By emphasizing “services and benefits” and stating that advocacy and public education do not constitute a service, we think these rules are going in the wrong direction.
Other eligibility issues
These are the big issues we see around eligibility. The rules also address a several other issues. Again, most of what’s in the proposed rules has already been put into OPM’s “guidance memos.”
One change concerns “web-based service organizations.” In essence, these charities must document that people have actually used the charity’s web-based service over the previous three years. This documentation must go beyond stats about the number of visits to the website.
These charities must also document two of three things: 1. People have registered to use the website. 2. Users have provided feedback through surveys or other mechanisms; and/or 3. They have paid for the service.
The proposed rules also address “verification requirements for local affiliates, churches and Family Support and Youth Activities/Family Support and Youth Programs.” (FSYA/FSYP organizations provide services on military bases.) There are also rules concerning charities that provide scholarships.
Another section goes into depth about how national charities can demonstrate that they provide services or activities in at least 15 states.
What do you think about this?
So far there has been very little attention given to these proposed rules, which were leaked nearly three months ago. We are giving you our understanding and perspective about these rules, which comes from more than 30 years of involvement with the CFC.
As a charity that has been part of the CFC, we want to know what you think about all this. Depending on what we hear, we may suggest next steps. Please contact [email protected].
Here’s the link to new regulations so you can read them yourself: Proposed CFC Rules.
What is Charitable Choices?
This summary and analysis of OPM’s proposed rules was written by Tim Saasta, a founder of Charitable Choices, which grew directly out of the effort to open up the CFC to a much greater range of charities.
In the 1980s, Saasta was the Communications Director for the coalition that worked to open up the CFC. He helped frame this issue and generate media interest in it. The issue received significant media attention, with OPM Director Donald Devine writing that his office received more than 1,000 media inquiries about the CFC, more than on nearly any other issue during his somewhat controversial tenure as OPM’s director.

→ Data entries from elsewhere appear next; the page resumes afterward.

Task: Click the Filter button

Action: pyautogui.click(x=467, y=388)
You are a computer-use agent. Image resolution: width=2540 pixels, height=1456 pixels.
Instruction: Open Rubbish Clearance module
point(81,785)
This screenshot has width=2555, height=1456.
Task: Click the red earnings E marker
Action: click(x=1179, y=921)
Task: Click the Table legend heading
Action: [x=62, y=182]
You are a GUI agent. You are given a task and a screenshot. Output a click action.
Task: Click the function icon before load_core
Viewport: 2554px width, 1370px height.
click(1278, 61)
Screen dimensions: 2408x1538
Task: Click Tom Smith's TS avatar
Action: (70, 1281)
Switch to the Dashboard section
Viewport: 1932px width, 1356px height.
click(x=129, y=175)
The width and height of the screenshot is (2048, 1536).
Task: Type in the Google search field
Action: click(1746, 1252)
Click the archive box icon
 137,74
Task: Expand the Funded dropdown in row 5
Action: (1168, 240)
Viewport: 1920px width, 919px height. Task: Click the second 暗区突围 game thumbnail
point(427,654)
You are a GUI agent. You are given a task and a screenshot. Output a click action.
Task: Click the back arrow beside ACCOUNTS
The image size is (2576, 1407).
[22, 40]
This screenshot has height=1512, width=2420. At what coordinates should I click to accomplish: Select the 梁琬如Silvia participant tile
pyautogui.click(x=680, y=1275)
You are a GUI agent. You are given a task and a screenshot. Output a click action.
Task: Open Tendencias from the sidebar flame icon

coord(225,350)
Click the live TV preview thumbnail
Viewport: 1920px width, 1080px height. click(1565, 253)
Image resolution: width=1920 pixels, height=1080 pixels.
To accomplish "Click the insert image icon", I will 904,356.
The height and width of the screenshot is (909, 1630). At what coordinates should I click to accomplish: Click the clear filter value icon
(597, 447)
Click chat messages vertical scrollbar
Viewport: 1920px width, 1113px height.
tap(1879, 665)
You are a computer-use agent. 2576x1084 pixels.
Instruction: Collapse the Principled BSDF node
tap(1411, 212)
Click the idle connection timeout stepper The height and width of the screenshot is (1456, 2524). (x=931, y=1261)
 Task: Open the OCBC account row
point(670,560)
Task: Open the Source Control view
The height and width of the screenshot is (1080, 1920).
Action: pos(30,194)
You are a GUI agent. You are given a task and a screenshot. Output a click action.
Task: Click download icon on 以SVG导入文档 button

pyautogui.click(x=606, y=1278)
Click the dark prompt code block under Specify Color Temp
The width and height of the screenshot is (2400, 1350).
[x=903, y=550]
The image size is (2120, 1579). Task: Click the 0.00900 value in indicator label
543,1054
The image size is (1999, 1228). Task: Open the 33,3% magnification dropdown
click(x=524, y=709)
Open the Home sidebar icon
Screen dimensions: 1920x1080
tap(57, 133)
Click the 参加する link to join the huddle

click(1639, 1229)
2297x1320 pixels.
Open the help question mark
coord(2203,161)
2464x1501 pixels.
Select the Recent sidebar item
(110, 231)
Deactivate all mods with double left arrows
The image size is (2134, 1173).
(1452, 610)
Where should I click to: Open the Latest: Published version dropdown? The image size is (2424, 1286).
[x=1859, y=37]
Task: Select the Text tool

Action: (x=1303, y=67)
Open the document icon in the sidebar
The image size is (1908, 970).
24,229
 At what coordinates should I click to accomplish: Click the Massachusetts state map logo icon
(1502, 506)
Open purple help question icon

Ultimately, in 1985, Congress directed OPM to open up the campaign to a much broader range of charities.
When this occurred, the coalition that had worked to open up the CFC switched its focus to helping the newly admitted charities promote their work in the CFC. It created the Fair Share Committee. Saasta and another Charitable Choices’ founder, Melissa Hippler, helped organize a joint ad by these charities.
When the Fair Share Committee disbanded the next year, Saasta and Hippler began Charitable Choices to carry on the Committee’s work. Charitable Choices has been providing ways for charities to promote their work among federal workers and military personnel ever since, publishing and distributing guides to charities that are part of the CFC.